Agents are appropriate for defining, creating, maintaining, and operating the software of distributed systems in a flexible manner, independent of service location and technology. Systems of agents are complex in part because both the structural form and the behaviour patterns of the system change over time, with changing circumstances. By structural form, we mean the set of active agents and inter-agent relationships at a particular time. This form changes over time as a result of inter-agent negotiations that determine how to deal with new circumstances or events. We call such changing structural form morphing, by analogy with morphing in computer animation. By behaviour patterns, we mean the collaborative behaviour of a set of active agents in achieving some overall purpose. In this sense, behaviour patterns are properties of the whole system, above the level of the internal agent detail or of pair wise, inter-agent interactions. Descriptions of whole system behaviour patterns need to be above this level of detail to avoid becoming lost in the detail, because agents are, in general, large grained system components with lots of internal detail, and because agents may engage in detailed sequences of interactions that easily obscure the big picture. In agent systems, behaviour patterns and morphing are inseparable, because they both occur on the same time scale, as part of normal operation. Use case maps (UCMs) (Burth & Hubbard, 1997) are descriptions of large grained behaviour patterns in systems of collaborating large grained components.

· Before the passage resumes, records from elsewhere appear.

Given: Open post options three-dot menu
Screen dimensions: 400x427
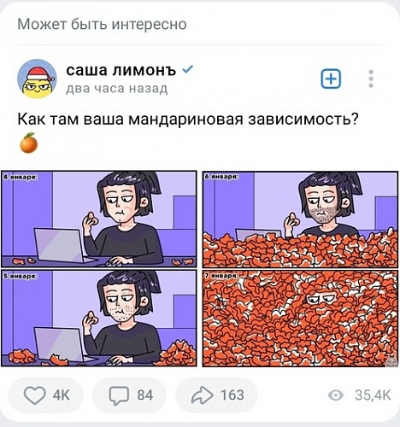Looking at the screenshot, I should pos(371,79).
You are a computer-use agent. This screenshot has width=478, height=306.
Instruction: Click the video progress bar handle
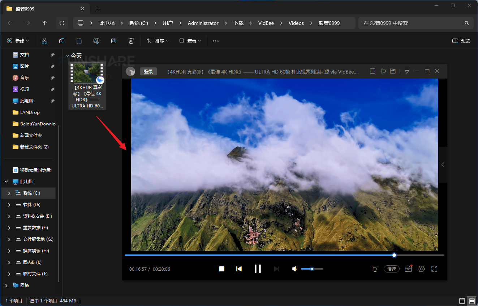pyautogui.click(x=394, y=255)
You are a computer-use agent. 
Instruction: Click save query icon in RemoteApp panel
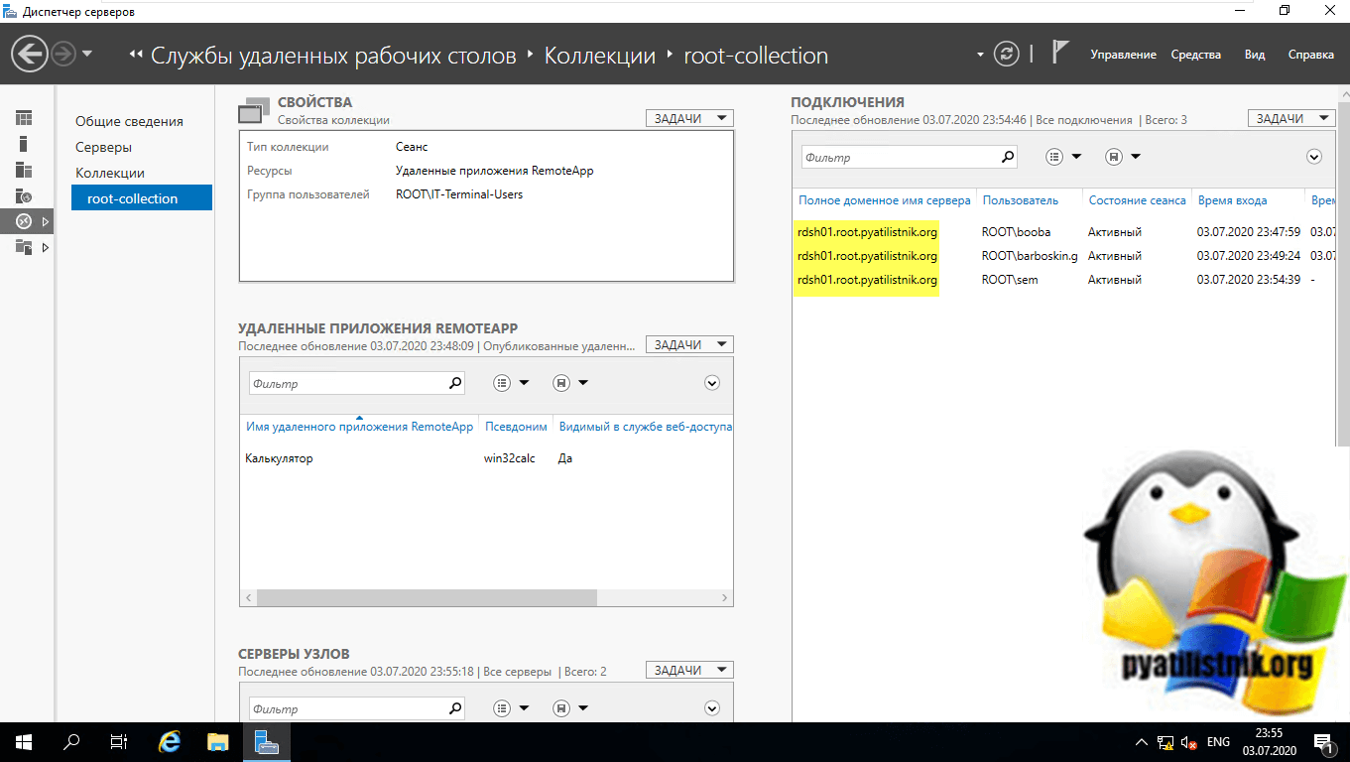coord(561,383)
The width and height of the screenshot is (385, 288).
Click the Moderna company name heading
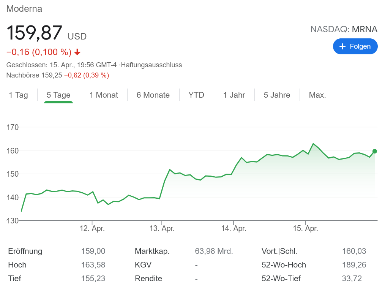(x=24, y=9)
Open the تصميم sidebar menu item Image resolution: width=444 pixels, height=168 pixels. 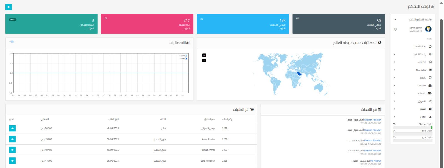click(423, 78)
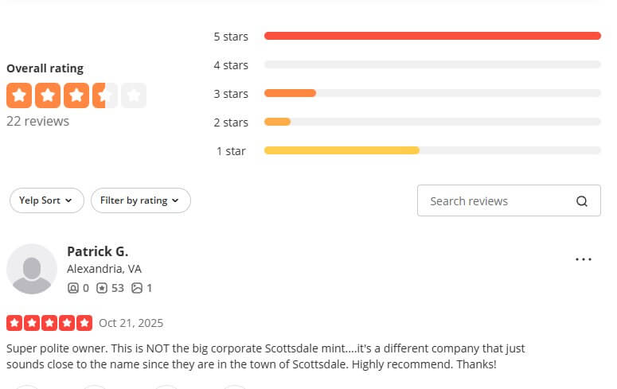617x389 pixels.
Task: Open the three-dot menu on Patrick G.'s review
Action: (584, 259)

System adaptation vs. prediction
Let’s say we have built pattern recognition system and it is working properly to meet our requirements. We are able to recognize certain patterns reliably. What can we do next? Basically, we can predict systems behaviour or we can adapt to any change that emerge.
It is possible to try to predict what will happen, but more or less it is a lottery. We will never be able to predict such systems’ behaviour completely. This doesn’t mean it is not possible to build a system based on prediction (Gershenson, 2007). But there is another approach that tries to adapt to any change by reflecting current situation. To adapt on any change (expected or unexpected) it should be sufficient to compensate any deviation from desired course. In case that response to a deviation comes quickly enough that way of regulation can be very effective. It does not matter how complicated system is (how many factors and interactions has) in case we have efficient means of control (Armstrong & Porter, 2006). To respond quickly and flexible it is desirable to have some expectation what can happen and what kind of response will be appropriate. We can learn such expectation through experiences.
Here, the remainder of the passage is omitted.